Question

In a random sample of five mobile​ devices, the mean repair cost was ​$90.00 and the standard deviation was ​$14.00. Assume the population is normally distributed and use a​ t-distribution to find the margin of error and construct a 95​% confidence interval for the population mean. Interpret the results.The 95 % confidence interval for the population mean is ______(Round to two decimal places as needed.) The margin of error is ______ (Round to two decimal places as needed.) Interpret the results. Choose the correct answer below. A. If a large sample of microwaves is taken approximately 95 percent of them will have repair costs between the bounds of the confidence interval. B. With 95 percent confidence, it can be said that the repair cost is between the bounds of the confidence interval. C. It can be said that 95 percent of microwaves have a repair cost between the bounds of the confidence interval. D. With 95 percent confidence, it can be said that the population mean repair cost is between the bounds of the confidence interval.
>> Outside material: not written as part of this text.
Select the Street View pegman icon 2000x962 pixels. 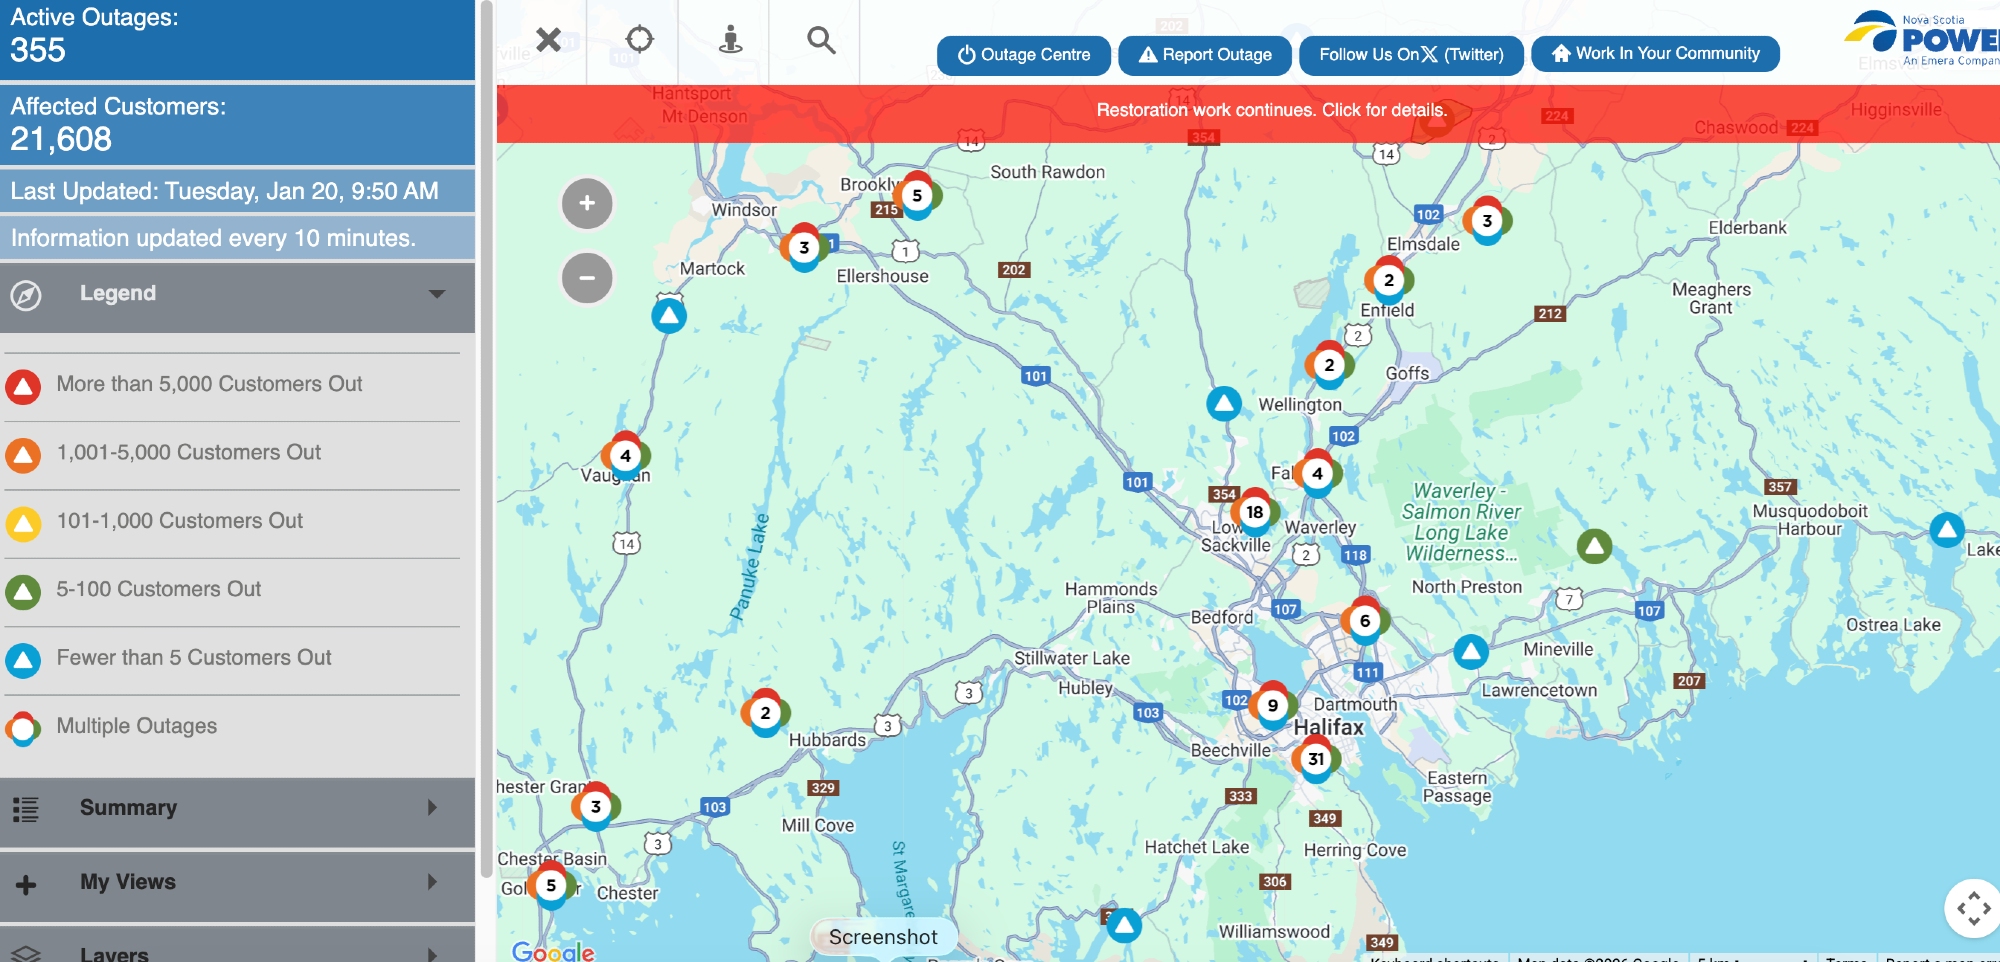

E. The 95 percent confidence interval for the population mean repair cost is between the bounds of the confidence interval.

Answer 1

Answer:

The correct option is;

B. With 95 percent confidence, it can be said that the repair cost is between the bounds of the confidence interval

Step-by-step explanation:

Here we have the formula for confidence interval, CI given as follows;

$CI=\bar{x}\pm t\frac{s}{\sqrt{n}}$

Where:

$\bar x$ = Sample mean = $90.00

s = Sample standard deviation = $14.00

n = Sample size = 5

t = z value for the confidence level = 2.7764 from z-score relations

Plugging in the values, we have;

$CI=90.00\pm 2.7764 \frac{14.00}{\sqrt{5}}$

Which gives the CI as 72.6167 to 107.38.